Cognizant hit by Maze ransomware attack

IT giant Cognizant has confirmed that it was Maze ransomware attack on late Saturday evening.

"Cognizant can confirm that a security incident involving our internal systems, and causing service disruptions for some of our clients, is the result of a Maze ransomware attack," Cognizant wrote in a press blog.

The company also said that it has informed all its clients about the attack and "provided them with Indicators of Compromise (IOCs) and other technical information" that will help the companies to protect themselves.

"Our internal security teams, supplemented by leading cyber defense firms, are actively taking steps to contain this incident. Cognizant has also engaged with the appropriate law enforcement authorities," the company added.

Maze is not a typical ransomware that takes hostage a system or a network in exchange of an amount. It works in three steps, which encrypt, exfiltrate and extort. To put it simply, it spreads around a network using special exploit kits to take hold of any data in its path. It then ownloads the data on attackers' servers before demanding ransom from the victim.

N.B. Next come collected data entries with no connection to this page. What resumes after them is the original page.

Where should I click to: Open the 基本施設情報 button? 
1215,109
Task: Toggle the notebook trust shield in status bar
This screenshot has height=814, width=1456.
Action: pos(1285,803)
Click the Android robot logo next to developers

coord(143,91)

According to a report by BleepingComputer, which first discovered the attack, Maze actors, who have been responsible for several attacks in the past, have denied being responsible for the latest attack on Cognizant. However, ransomware expert Brett Cllow believes otherwise. "That does not mean Maze was not responsible...It's possible the group is holding off naming the firms and publishing any data pending the outcome of negotiations, and that could be the case with Cognizant too," Callow, who is a threat analyst and ransomware expert at security firm Emsisoft, told TechCrunch.